■ **Record excerpts**
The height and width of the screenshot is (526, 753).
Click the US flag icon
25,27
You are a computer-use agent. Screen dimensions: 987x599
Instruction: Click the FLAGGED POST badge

■ **Brief**
Reproduce the data exactly, omitting nothing.

■ **Expected output**
The height and width of the screenshot is (526, 753).
Click the US flag icon
25,27
You are a computer-use agent. Screen dimensions: 987x599
Instruction: Click the FLAGGED POST badge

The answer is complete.